Abstract

Trialkylboranes (R3B) catalyze the repetitive insertion of methylene from dimethylsulfoxonium methylide (1) to form polymethylene. A proposed intermediate in this reaction is a 1:1 complex between R3B and ylide 1. Following complexation, an alkyl group (boron-substituted) undergoes a 1,2-migration to the methylide carbon with displacement of a molecule of DMSO. A series of complexes of dimethylsulfoxonium methylide (1) and various organoboranes, X3B (X = H, Ph, F, C6F5), have been prepared and isolated. Molecular structures, obtained by single-crystal X-ray diffraction, for ylide·BF3 (3) and ylide·B(C6F5)3 (4) were found to contain geometries with potential migrating groups anti-periplanar to the carbon−sulfur bond.
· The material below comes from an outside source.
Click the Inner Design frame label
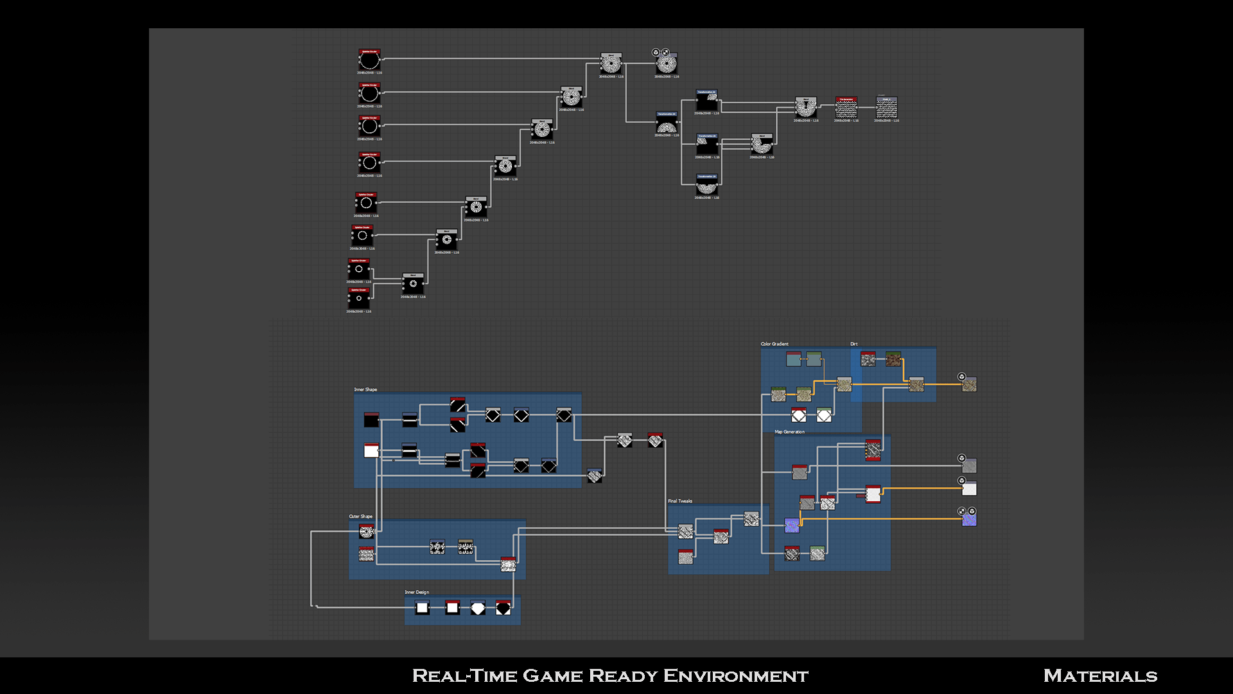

The stability of solutions of these complexes ranges considerably. For example, ylide·BPh3 (6) undergoes reaction at room temperature, while ylide·B(C6F5)3 (3) is stable to temperatures > 100 °C. All complexes can be prepared as solids stable at room temperature. The solid-state stability of ylide·BR3 complexes was evaluated by differential scanning calorimetry. The decomposition temperature increases across the series for R = H, Ph, C6F5, F. The heats of reaction of ylide·BR3 are R = H (−54.7), Ph (−15.7), C6F5 (−21.6), and F (−17.1) kcal mol-1, respectively.